* _TEXT EXCERPT_
# What Photo Sharing Service?



## Nanoman (Jan 17, 2009)

This is quickly becoming my most visited section of the forum after my DSLR purchase so I thought I'd add another thread with another question.

There are so many photo sharing sites it's not even funny. I'm just wondering what you guys think are the best. I just want to upload pictures that I want to share with family & friends. I'd prefer a service where they remain my IP instead of handing over all the rights to use them although I'm not intending to make any money out of this at all. 

Answers on a postcard please.


----------



## buckas (Jun 13, 2008)

Dropbox is pretty good, 2gb free


----------



## EcosseGP (Jul 5, 2011)

I use Flickr not had any problems and can choose sizes ..


----------



## m1pui (Jul 24, 2009)

Flickr for photosharing site. You can restrict access, to an extent, and don't give up copyright and it's a great service/site to use.


----------



## init6 (Mar 28, 2012)

I like smug mug.


----------



## bretti_kivi (Apr 22, 2008)

g+ has one of the best photographer communities, flickr has been "dying" for a while now. There are *lots* of alternatives, depends a lot on what you want to do. Post photos to forums? Share select pics with select people? Archive?

Personally I use 23hq, they don't compress and I get lots of space for minimal numbers. G+ is where the photos get showcased, though.
500px is also supposed to be rather good.

- Bret


----------



## EddieB (May 13, 2006)

bretti_kivi said:


> g+ has one of the best photographer communities, flickr has been "dying" for a while now. There are *lots* of alternatives, depends a lot on what you want to do. Post photos to forums? Share select pics with select people? Archive?

* _REQUIREMENT 1_
In the photo sharing thread, do these statements agree with the text: (a) Nanoman wants to keep the rights to the uploaded photos, (b) buckas says Dropbox offers 5gb free, (c) bretti_kivi personally uses 500px? Answer yes or no for each and quote the deciding words.

* _DATA EXCERPTS_
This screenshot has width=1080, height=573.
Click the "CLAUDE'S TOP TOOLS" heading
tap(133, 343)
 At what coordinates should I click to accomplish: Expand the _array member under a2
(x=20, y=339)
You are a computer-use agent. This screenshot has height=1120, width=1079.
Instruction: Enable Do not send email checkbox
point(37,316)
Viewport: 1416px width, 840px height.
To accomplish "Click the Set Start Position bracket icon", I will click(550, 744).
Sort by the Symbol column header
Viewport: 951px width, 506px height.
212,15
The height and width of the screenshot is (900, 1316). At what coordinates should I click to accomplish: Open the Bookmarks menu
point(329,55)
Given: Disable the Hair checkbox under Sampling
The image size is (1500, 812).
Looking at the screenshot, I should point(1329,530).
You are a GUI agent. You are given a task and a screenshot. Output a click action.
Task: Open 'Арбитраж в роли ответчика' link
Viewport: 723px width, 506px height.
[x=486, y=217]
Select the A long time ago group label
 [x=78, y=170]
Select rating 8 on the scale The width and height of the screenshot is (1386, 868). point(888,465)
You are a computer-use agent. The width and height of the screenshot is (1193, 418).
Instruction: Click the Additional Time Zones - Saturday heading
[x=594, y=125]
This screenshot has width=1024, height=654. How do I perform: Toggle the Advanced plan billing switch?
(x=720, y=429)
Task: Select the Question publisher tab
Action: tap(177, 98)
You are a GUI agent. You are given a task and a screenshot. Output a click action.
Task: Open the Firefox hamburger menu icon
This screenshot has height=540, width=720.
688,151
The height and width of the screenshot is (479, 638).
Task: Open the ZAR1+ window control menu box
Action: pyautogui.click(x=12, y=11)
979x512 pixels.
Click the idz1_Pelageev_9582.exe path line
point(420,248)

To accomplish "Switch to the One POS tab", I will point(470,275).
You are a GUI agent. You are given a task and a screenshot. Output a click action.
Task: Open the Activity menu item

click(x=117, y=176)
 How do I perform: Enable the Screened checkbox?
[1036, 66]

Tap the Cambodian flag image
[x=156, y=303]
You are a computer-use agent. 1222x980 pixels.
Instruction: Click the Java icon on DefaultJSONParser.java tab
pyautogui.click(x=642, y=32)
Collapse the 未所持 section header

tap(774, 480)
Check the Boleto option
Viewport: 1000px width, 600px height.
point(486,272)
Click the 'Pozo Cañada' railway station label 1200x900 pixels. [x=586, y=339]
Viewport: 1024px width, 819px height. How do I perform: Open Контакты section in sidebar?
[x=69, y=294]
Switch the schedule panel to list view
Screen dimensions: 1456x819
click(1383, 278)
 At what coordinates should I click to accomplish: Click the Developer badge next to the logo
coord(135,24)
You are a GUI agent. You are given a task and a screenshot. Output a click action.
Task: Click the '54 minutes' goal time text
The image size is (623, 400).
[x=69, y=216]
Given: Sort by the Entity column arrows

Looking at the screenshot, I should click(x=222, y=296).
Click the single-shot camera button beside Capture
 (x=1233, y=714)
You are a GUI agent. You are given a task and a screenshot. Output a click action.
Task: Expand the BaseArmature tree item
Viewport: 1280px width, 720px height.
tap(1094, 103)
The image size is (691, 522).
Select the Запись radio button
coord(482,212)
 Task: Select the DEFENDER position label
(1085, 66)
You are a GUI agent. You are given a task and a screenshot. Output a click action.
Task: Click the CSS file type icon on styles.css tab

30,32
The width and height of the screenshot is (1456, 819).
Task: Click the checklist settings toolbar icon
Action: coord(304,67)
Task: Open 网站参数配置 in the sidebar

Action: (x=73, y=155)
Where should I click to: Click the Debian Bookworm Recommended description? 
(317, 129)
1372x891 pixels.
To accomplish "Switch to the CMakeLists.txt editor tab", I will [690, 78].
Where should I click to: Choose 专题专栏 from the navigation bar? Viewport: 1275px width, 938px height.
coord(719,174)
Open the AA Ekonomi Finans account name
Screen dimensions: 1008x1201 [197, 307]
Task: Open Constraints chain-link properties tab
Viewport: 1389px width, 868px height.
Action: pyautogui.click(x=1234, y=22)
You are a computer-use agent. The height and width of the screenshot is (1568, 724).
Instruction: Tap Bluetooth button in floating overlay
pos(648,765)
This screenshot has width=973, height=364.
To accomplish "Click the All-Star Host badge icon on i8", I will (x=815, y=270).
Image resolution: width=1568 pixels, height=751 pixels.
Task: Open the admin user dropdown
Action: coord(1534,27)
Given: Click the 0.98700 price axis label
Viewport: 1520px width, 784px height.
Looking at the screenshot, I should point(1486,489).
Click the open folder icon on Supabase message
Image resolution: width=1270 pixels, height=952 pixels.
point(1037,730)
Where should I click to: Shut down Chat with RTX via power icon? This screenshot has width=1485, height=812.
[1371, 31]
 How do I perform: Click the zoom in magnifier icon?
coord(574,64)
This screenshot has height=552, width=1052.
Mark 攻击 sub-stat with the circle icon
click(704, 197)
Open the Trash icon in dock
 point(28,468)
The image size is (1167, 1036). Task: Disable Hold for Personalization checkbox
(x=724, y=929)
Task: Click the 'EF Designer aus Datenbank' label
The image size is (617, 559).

* _REQUIREMENT 2_
Please reproduce everything in the records from the line containing "Viewport: 1416px width, 840px height." down to the line containing "point(329,55)", with both of those lines included.

* _OUTPUT 1_
(a) Yes: "I'd prefer a service where they remain my IP instead of handing over all the rights to use them"
(b) No: "Dropbox is pretty good, 2gb free"
(c) No: "Personally I use 23hq"

* _OUTPUT 2_
Viewport: 1416px width, 840px height.
To accomplish "Click the Set Start Position bracket icon", I will click(550, 744).
Sort by the Symbol column header
Viewport: 951px width, 506px height.
212,15
The height and width of the screenshot is (900, 1316). At what coordinates should I click to accomplish: Open the Bookmarks menu
point(329,55)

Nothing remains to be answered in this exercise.